◆ Texte:
::::::::

Un homme se noie.
Pas n'importe où.
Dans le « contre-réservoir de Grosbois », près de Dijon, et « non dans un lac, comme le commun des mortels. »
Une malencontreuse crampe à « l'arrière de la cuisse » lui laisse le temps de convoquer souvenirs, désarrois, échecs et joies.
« Aujourd'hui, je me noie. »
Étrange petit livre que ce «
Requin ». Étrange, métaphysique, drôle, désemparé, désabusé, comme le « clafoutis de la vie. »
Bertrand Belin m'était connu comme chanteur, auteur, interprète, portant de sa voix grave des textes originaux et poétiques.
Il écrit là son premier roman et c'est une vraie réussite.
Le narrateur voit ressurgir différents épisodes de sa vie « tout ce dans quoi l'homme est plongé corps et âme » et qui constitue « le difficile métier de vivre. »
Son métier, topographe au service d'archéologues, sa passion pour la préhistoire, sa femme, son fils, une pêche aux briques de lait UHT, des dents cassées, un cygne égorgé, un vol de squelettes mérovingiens, tout ce « dédale » qui mène à la mort dont on devine « qu'elle ne promet pas quelque chose d'incontestablement folichon. »

::::::::

◆ Extraits d'enregistrements:
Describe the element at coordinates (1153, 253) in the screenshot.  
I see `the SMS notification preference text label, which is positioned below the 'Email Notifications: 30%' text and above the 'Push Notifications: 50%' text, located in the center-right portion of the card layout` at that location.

::::::::

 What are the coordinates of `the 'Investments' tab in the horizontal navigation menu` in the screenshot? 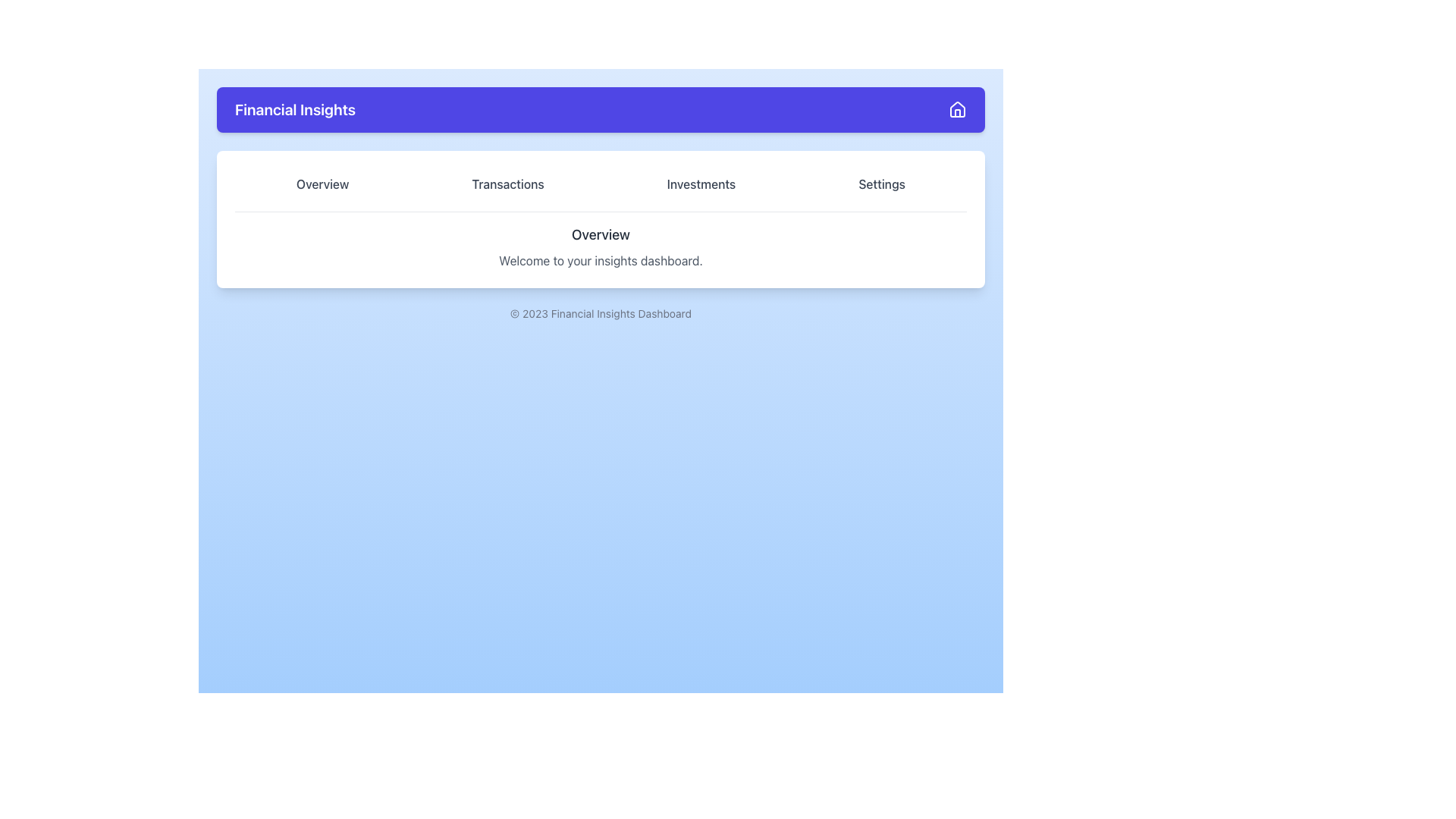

::::::::

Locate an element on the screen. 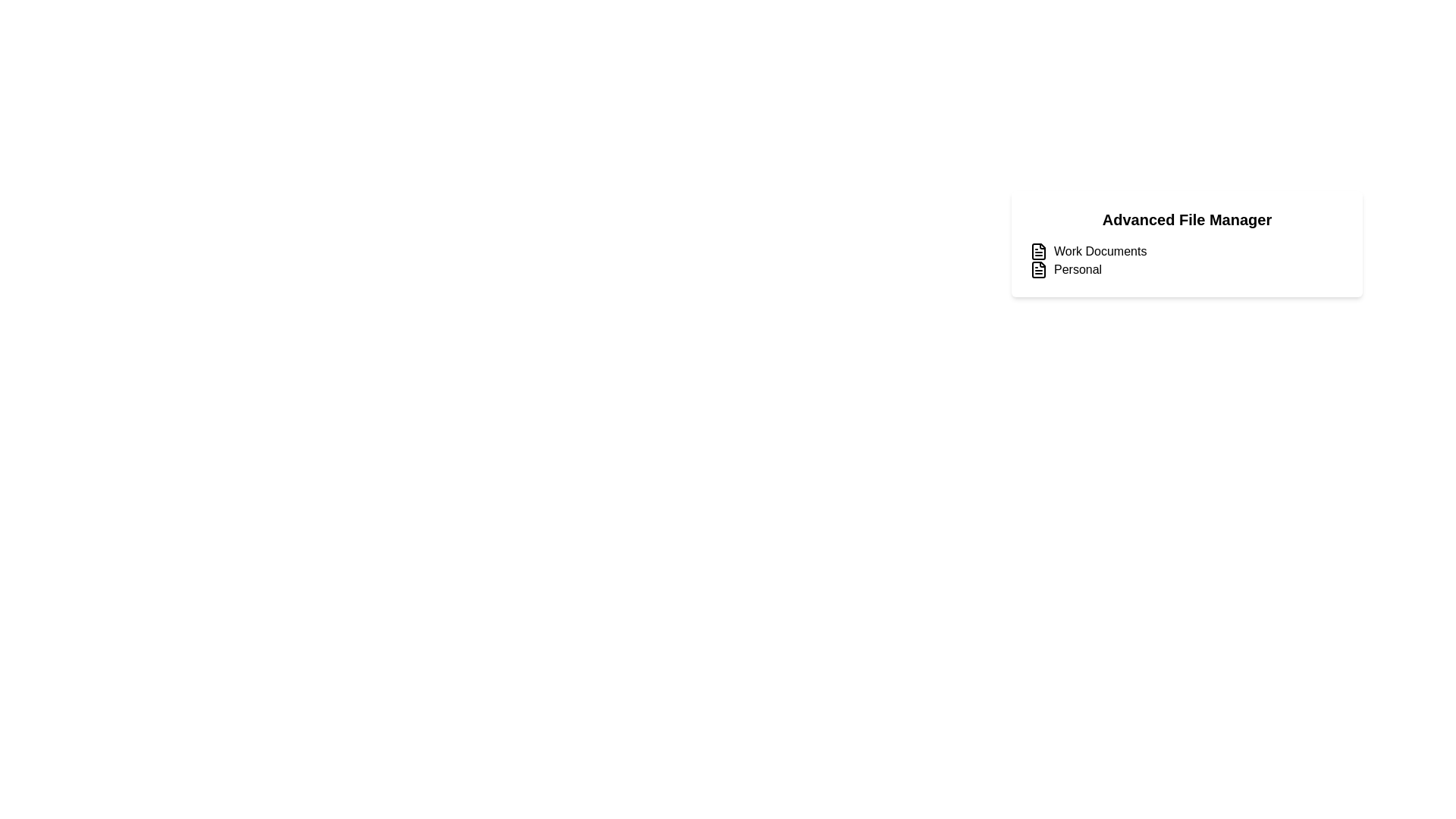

::::::::

◆ Consigne: D'après le texte, quel est le métier du narrateur de « Requin » ?

◆ Réponse: Topographe au service d'archéologues.